Yes, I was truly f***ed up, I had lost the ability to heed the signals my own body and mind gave me… Sudoku helped me almost in a scientific way to regain that.

I continue to do Sudoku, allthough not as much as I used to, but it is still a fine tool for measuring my own cognitive skills. And I can recommend Sudoku to everyone as mental training. It has been and continues to be useful to me, not only as a tool for mental measurement but also as hobby that trains my cognitive skills somewhat… And we all could do with better brains, right?

A Christmas wishlist for any CI-candidate

All these books would be nice to sift through….

Also I found that a medical journal published 6 times a year by Lippincott Williams & Wilkins, called “Ear and Hearing”. They have plenty of very interesting online articles available to subscribers, abridged if youre a guest…

Same publishing house offers The Laryngoscope.

All this is a bit expensive for me at the moment, but I will keep searching….

If any of my readers have tips for websites or publications concerning CI, please let me know, I will collect and publish everything I come across…
For the time being I will focus on what interests me spesifically;

  • simultaneous bilateral vs unilateral CI,
  • CI in adults and
  • all research data and latest scientific breakthroughs…

Fatigue epiphany

epiphany

Just back from a session with my psychologist, where I dealt with the matter of fatigue.
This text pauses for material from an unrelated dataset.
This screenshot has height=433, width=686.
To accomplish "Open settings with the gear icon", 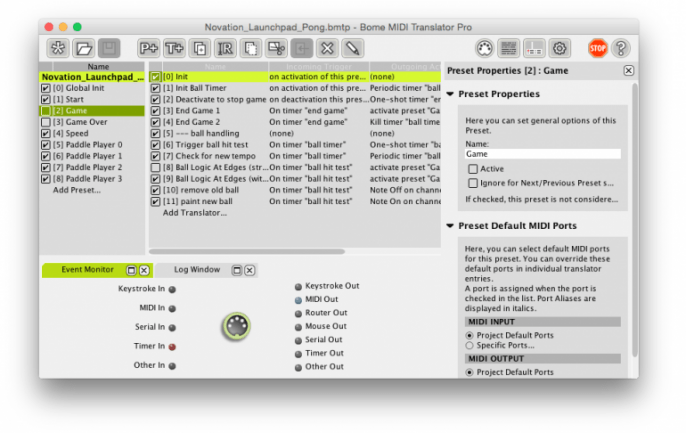I will pyautogui.click(x=559, y=48).

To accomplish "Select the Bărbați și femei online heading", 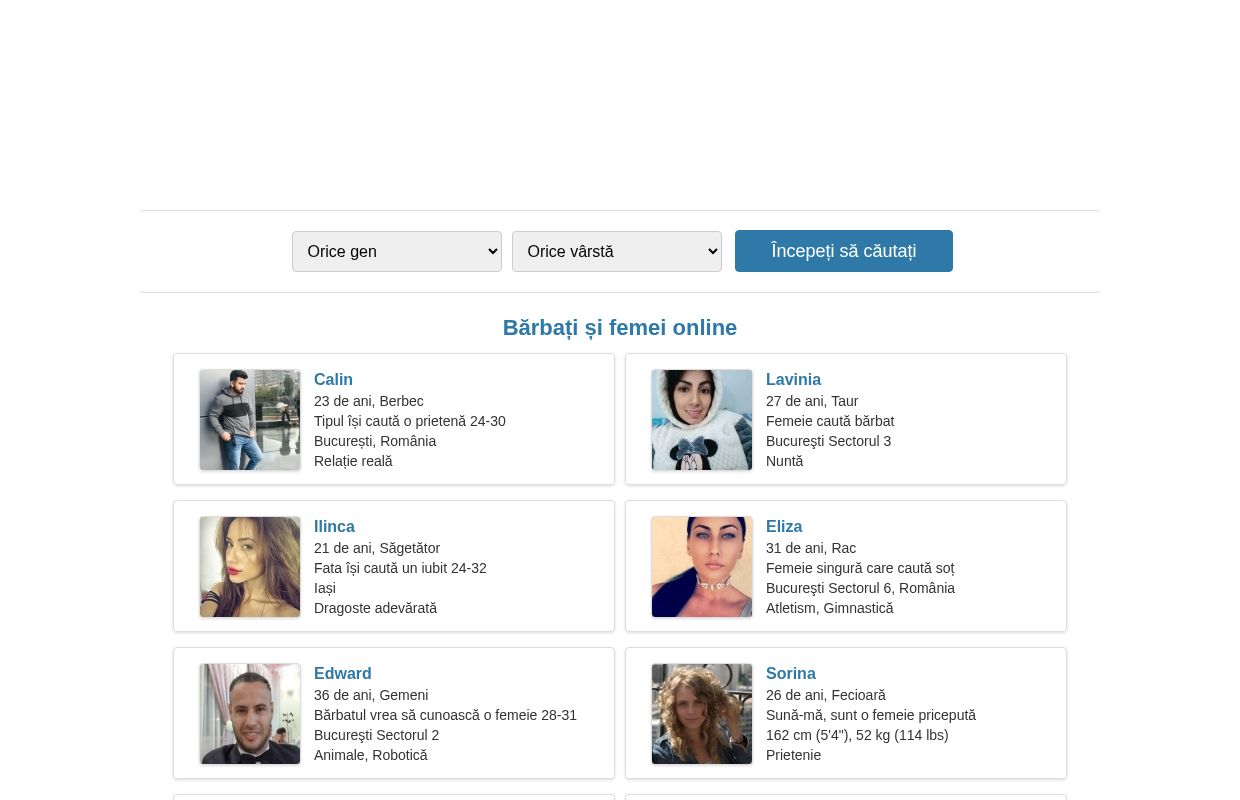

I learned something new about myself, and I guess this knowledge could be useful to many who are hard of hearing or near-deaf.

The state of fatigue is the subject that I want to raise here. Of course fatigue can have many reasons, both external, internal, material and spiritual. I want to discuss the mental aspect of it that became very clear to me today: When I get the notion in myself, that I’m tired, it starts a whole range of other reactions:

Emotions:

  • anxiety (am I sick, is something wrong with me?)
  • stress (what did I do to become so tired??? why is this happening?)
  • sadness (the feeling of fatigue sort of disables me from being energetic, joyful and contributing to my surroundings)
  • hopelessness (damn, is this how my life has become? Is this how I’m supposed to live my life???)
  • and many more… (it is a little chaos of mixed emotions)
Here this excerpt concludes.